> WORK ORDER: Every record needs to be set down again without a single difference.

> DATASET RECORDS:
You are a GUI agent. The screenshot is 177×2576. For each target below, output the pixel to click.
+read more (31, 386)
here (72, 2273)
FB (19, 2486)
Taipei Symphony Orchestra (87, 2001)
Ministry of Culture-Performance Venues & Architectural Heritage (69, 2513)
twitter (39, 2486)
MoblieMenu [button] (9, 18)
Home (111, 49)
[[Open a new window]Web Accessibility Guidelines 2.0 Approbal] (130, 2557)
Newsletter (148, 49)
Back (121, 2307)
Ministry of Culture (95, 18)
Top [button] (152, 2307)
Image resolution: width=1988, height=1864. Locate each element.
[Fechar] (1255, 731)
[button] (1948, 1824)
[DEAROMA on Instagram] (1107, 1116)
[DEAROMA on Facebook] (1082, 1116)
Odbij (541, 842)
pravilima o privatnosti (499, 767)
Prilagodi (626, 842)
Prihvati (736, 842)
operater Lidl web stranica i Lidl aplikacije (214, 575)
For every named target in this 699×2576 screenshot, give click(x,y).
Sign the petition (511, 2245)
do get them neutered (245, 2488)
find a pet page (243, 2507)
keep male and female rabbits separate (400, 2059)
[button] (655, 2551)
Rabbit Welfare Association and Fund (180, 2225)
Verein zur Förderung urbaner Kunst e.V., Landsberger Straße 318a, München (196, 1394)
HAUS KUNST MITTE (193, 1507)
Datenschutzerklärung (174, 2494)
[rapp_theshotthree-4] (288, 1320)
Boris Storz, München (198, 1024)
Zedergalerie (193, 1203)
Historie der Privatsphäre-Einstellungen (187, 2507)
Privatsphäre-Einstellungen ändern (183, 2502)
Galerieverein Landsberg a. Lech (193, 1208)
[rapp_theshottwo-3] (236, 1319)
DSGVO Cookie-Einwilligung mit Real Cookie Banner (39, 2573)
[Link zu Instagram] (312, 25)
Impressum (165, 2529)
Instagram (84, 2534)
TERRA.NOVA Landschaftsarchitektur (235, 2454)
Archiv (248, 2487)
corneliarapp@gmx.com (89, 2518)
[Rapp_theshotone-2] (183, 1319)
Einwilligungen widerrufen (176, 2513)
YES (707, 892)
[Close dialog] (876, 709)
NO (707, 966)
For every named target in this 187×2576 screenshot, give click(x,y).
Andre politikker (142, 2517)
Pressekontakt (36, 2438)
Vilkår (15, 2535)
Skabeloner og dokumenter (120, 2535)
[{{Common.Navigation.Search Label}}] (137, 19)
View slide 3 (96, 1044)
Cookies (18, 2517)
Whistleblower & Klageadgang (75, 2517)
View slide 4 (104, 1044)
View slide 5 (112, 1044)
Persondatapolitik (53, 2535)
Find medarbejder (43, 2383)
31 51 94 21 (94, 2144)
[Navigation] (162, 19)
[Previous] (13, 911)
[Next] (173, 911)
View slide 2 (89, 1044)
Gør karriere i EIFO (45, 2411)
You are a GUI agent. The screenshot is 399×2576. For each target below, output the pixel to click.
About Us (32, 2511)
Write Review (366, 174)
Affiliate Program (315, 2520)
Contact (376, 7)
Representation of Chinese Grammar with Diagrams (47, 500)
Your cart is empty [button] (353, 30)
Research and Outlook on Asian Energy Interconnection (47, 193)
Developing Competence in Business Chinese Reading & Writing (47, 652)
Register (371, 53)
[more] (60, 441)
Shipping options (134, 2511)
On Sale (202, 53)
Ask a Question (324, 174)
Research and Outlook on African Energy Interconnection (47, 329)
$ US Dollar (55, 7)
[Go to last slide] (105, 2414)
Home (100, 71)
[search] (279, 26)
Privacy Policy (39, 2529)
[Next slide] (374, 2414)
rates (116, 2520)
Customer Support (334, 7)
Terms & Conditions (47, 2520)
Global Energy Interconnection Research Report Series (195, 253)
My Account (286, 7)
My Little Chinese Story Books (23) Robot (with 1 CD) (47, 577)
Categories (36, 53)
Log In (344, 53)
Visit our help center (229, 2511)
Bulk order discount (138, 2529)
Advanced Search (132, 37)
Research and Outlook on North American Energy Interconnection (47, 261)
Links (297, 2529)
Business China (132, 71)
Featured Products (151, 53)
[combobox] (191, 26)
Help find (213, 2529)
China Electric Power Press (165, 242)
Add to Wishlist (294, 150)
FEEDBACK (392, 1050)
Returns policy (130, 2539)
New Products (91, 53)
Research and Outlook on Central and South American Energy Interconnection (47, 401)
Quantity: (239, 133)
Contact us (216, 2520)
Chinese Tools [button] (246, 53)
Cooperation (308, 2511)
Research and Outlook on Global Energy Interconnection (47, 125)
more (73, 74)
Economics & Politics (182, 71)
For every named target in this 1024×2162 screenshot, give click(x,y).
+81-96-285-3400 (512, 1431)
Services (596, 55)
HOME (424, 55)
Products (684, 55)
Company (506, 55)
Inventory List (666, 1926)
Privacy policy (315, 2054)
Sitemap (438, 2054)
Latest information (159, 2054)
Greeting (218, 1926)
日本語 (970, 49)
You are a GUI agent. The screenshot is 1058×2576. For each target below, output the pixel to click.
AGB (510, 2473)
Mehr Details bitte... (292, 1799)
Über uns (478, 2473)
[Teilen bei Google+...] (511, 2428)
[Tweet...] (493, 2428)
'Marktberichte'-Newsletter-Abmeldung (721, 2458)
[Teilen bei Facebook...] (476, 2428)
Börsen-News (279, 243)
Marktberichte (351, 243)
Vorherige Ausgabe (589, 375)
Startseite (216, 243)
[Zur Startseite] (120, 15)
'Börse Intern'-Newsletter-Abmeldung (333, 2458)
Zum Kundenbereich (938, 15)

> SOLUTION TO THE PROBLEM:
You are a GUI agent. The screenshot is 177×2576. For each target below, output the pixel to click.
+read more (31, 386)
here (72, 2273)
FB (19, 2486)
Taipei Symphony Orchestra (87, 2001)
Ministry of Culture-Performance Venues & Architectural Heritage (69, 2513)
twitter (39, 2486)
MoblieMenu [button] (9, 18)
Home (111, 49)
[[Open a new window]Web Accessibility Guidelines 2.0 Approbal] (130, 2557)
Newsletter (148, 49)
Back (121, 2307)
Ministry of Culture (95, 18)
Top [button] (152, 2307)
Image resolution: width=1988, height=1864. Locate each element.
[Fechar] (1255, 731)
[button] (1948, 1824)
[DEAROMA on Instagram] (1107, 1116)
[DEAROMA on Facebook] (1082, 1116)
Odbij (541, 842)
pravilima o privatnosti (499, 767)
Prilagodi (626, 842)
Prihvati (736, 842)
operater Lidl web stranica i Lidl aplikacije (214, 575)
For every named target in this 699×2576 screenshot, give click(x,y).
Sign the petition (511, 2245)
do get them neutered (245, 2488)
find a pet page (243, 2507)
keep male and female rabbits separate (400, 2059)
[button] (655, 2551)
Rabbit Welfare Association and Fund (180, 2225)
Verein zur Förderung urbaner Kunst e.V., Landsberger Straße 318a, München (196, 1394)
HAUS KUNST MITTE (193, 1507)
Datenschutzerklärung (174, 2494)
[rapp_theshotthree-4] (288, 1320)
Boris Storz, München (198, 1024)
Zedergalerie (193, 1203)
Historie der Privatsphäre-Einstellungen (187, 2507)
Privatsphäre-Einstellungen ändern (183, 2502)
Galerieverein Landsberg a. Lech (193, 1208)
[rapp_theshottwo-3] (236, 1319)
DSGVO Cookie-Einwilligung mit Real Cookie Banner (39, 2573)
[Link zu Instagram] (312, 25)
Impressum (165, 2529)
Instagram (84, 2534)
TERRA.NOVA Landschaftsarchitektur (235, 2454)
Archiv (248, 2487)
corneliarapp@gmx.com (89, 2518)
[Rapp_theshotone-2] (183, 1319)
Einwilligungen widerrufen (176, 2513)
YES (707, 892)
[Close dialog] (876, 709)
NO (707, 966)
For every named target in this 187×2576 screenshot, give click(x,y).
Andre politikker (142, 2517)
Pressekontakt (36, 2438)
Vilkår (15, 2535)
Skabeloner og dokumenter (120, 2535)
[{{Common.Navigation.Search Label}}] (137, 19)
View slide 3 (96, 1044)
Cookies (18, 2517)
Whistleblower & Klageadgang (75, 2517)
View slide 4 (104, 1044)
View slide 5 (112, 1044)
Persondatapolitik (53, 2535)
Find medarbejder (43, 2383)
31 51 94 21 (94, 2144)
[Navigation] (162, 19)
[Previous] (13, 911)
[Next] (173, 911)
View slide 2 (89, 1044)
Gør karriere i EIFO (45, 2411)
You are a GUI agent. The screenshot is 399×2576. For each target below, output the pixel to click.
About Us (32, 2511)
Write Review (366, 174)
Affiliate Program (315, 2520)
Contact (376, 7)
Representation of Chinese Grammar with Diagrams (47, 500)
Your cart is empty [button] (353, 30)
Research and Outlook on Asian Energy Interconnection (47, 193)
Developing Competence in Business Chinese Reading & Writing (47, 652)
Register (371, 53)
[more] (60, 441)
Shipping options (134, 2511)
On Sale (202, 53)
Ask a Question (324, 174)
Research and Outlook on African Energy Interconnection (47, 329)
$ US Dollar (55, 7)
[Go to last slide] (105, 2414)
Home (100, 71)
[search] (279, 26)
Privacy Policy (39, 2529)
[Next slide] (374, 2414)
rates (116, 2520)
Customer Support (334, 7)
Terms & Conditions (47, 2520)
Global Energy Interconnection Research Report Series (195, 253)
My Account (286, 7)
My Little Chinese Story Books (23) Robot (with 1 CD) (47, 577)
Categories (36, 53)
Log In (344, 53)
Visit our help center (229, 2511)
Bulk order discount (138, 2529)
Advanced Search (132, 37)
Research and Outlook on North American Energy Interconnection (47, 261)
Links (297, 2529)
Business China (132, 71)
Featured Products (151, 53)
[combobox] (191, 26)
Help find (213, 2529)
China Electric Power Press (165, 242)
Add to Wishlist (294, 150)
FEEDBACK (392, 1050)
Returns policy (130, 2539)
New Products (91, 53)
Research and Outlook on Central and South American Energy Interconnection (47, 401)
Quantity: (239, 133)
Contact us (216, 2520)
Chinese Tools [button] (246, 53)
Cooperation (308, 2511)
Research and Outlook on Global Energy Interconnection (47, 125)
more (73, 74)
Economics & Politics (182, 71)
For every named target in this 1024×2162 screenshot, give click(x,y).
+81-96-285-3400 (512, 1431)
Services (596, 55)
HOME (424, 55)
Products (684, 55)
Company (506, 55)
Inventory List (666, 1926)
Privacy policy (315, 2054)
Sitemap (438, 2054)
Latest information (159, 2054)
Greeting (218, 1926)
日本語 (970, 49)
You are a GUI agent. The screenshot is 1058×2576. For each target below, output the pixel to click.
AGB (510, 2473)
Mehr Details bitte... (292, 1799)
Über uns (478, 2473)
[Teilen bei Google+...] (511, 2428)
[Tweet...] (493, 2428)
'Marktberichte'-Newsletter-Abmeldung (721, 2458)
[Teilen bei Facebook...] (476, 2428)
Börsen-News (279, 243)
Marktberichte (351, 243)
Vorherige Ausgabe (589, 375)
Startseite (216, 243)
[Zur Startseite] (120, 15)
'Börse Intern'-Newsletter-Abmeldung (333, 2458)
Zum Kundenbereich (938, 15)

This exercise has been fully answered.